Task requirements ::
Your job is to set down the stretch of entries that opens with the line containing "Coach Would be" and closes with the line containing "Khabib Nurmagomedov Hints". Keep both end lines, copy each exactly, and add nothing.

Material provided: Begin

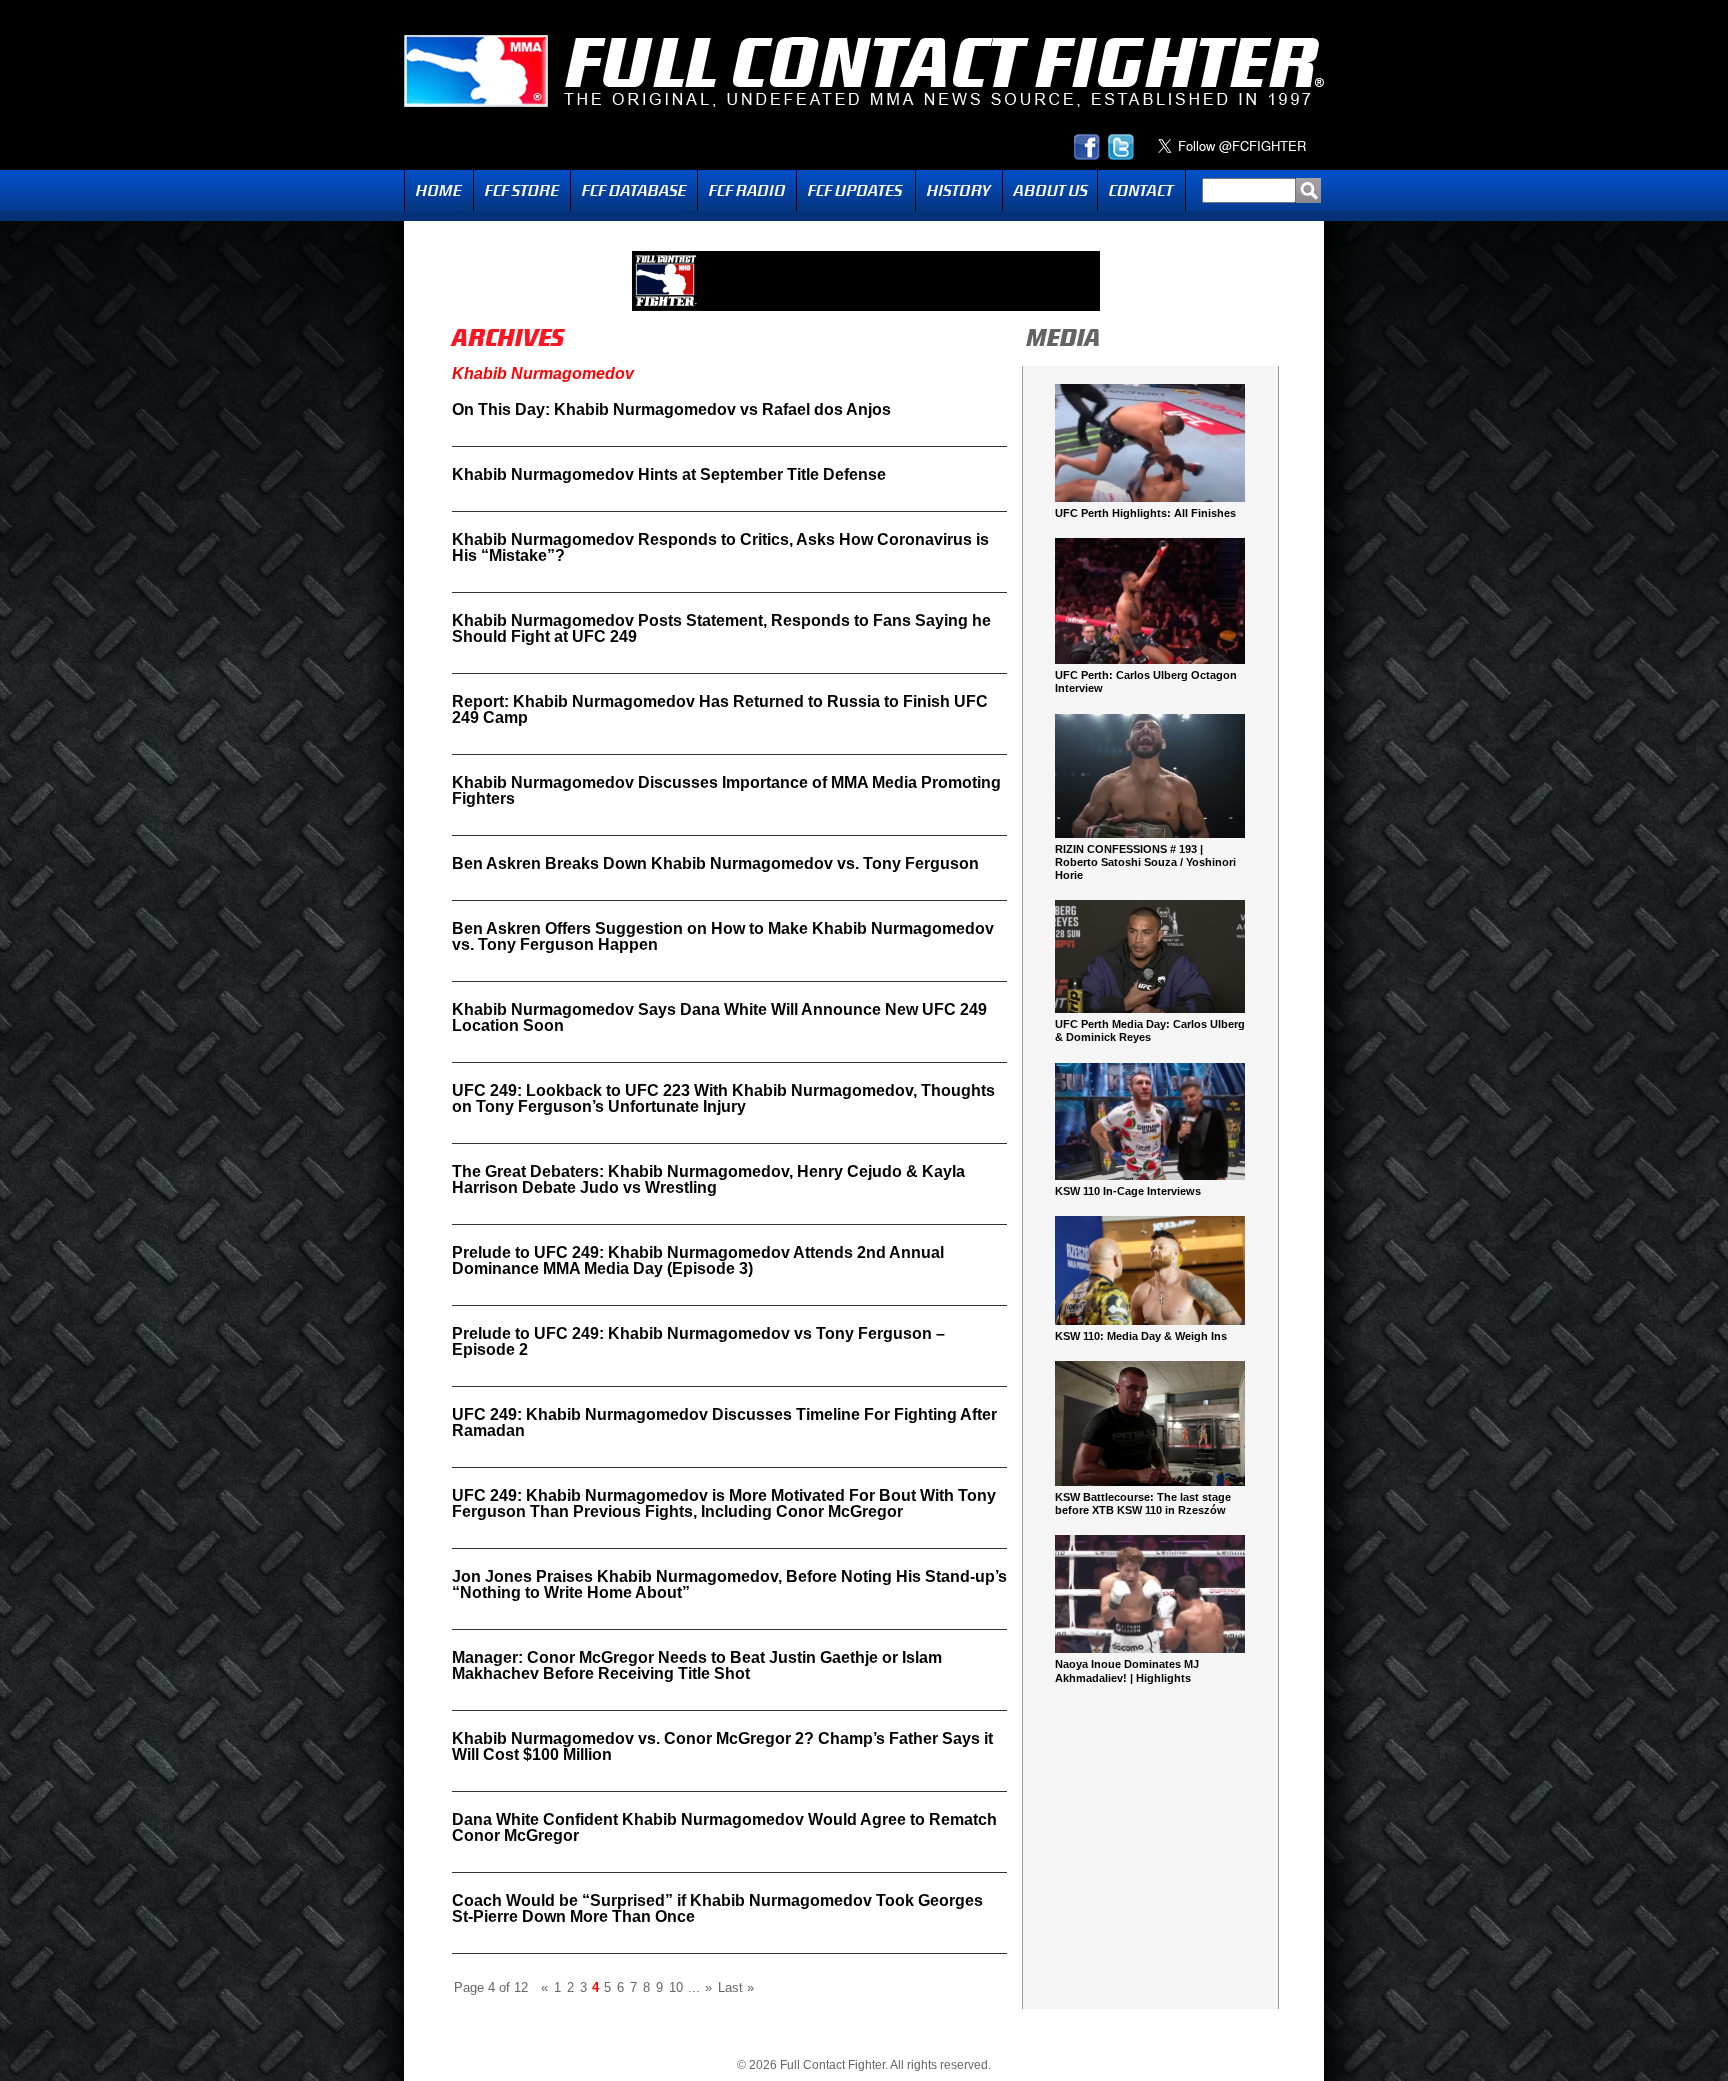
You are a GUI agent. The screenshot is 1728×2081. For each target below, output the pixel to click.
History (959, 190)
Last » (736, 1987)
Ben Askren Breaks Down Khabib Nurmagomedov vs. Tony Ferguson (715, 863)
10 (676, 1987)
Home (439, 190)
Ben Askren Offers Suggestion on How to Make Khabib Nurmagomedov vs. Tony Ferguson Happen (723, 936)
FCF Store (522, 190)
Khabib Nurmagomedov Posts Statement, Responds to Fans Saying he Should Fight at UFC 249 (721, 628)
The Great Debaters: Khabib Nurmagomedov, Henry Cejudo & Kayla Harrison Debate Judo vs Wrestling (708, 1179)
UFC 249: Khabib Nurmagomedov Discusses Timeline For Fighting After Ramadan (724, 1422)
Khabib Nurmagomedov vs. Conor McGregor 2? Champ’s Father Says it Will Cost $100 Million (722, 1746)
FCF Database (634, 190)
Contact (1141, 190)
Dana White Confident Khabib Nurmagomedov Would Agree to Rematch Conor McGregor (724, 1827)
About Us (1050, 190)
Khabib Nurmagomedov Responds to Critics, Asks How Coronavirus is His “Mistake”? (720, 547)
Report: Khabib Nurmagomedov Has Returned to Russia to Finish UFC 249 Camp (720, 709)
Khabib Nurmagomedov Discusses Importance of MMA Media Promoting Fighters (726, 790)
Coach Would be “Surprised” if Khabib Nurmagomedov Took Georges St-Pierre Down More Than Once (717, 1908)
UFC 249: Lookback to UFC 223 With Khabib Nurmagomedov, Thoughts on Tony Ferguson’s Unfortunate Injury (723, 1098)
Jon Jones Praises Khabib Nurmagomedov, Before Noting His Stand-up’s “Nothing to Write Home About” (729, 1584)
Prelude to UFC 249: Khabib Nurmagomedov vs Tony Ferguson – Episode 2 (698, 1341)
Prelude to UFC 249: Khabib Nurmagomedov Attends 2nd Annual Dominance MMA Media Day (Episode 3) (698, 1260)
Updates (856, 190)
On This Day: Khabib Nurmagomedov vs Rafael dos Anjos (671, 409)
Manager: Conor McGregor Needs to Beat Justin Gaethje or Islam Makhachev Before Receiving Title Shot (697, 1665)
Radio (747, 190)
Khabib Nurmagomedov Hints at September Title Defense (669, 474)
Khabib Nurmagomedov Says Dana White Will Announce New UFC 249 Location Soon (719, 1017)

Material provided: End

Written answer ::
Coach Would be “Surprised” if Khabib Nurmagomedov Took Georges St-Pierre Down More Than Once (717, 1908)
UFC 249: Lookback to UFC 223 With Khabib Nurmagomedov, Thoughts on Tony Ferguson’s Unfortunate Injury (723, 1098)
Jon Jones Praises Khabib Nurmagomedov, Before Noting His Stand-up’s “Nothing to Write Home About” (729, 1584)
Prelude to UFC 249: Khabib Nurmagomedov vs Tony Ferguson – Episode 2 (698, 1341)
Prelude to UFC 249: Khabib Nurmagomedov Attends 2nd Annual Dominance MMA Media Day (Episode 3) (698, 1260)
Updates (856, 190)
On This Day: Khabib Nurmagomedov vs Rafael dos Anjos (671, 409)
Manager: Conor McGregor Needs to Beat Justin Gaethje or Islam Makhachev Before Receiving Title Shot (697, 1665)
Radio (747, 190)
Khabib Nurmagomedov Hints at September Title Defense (669, 474)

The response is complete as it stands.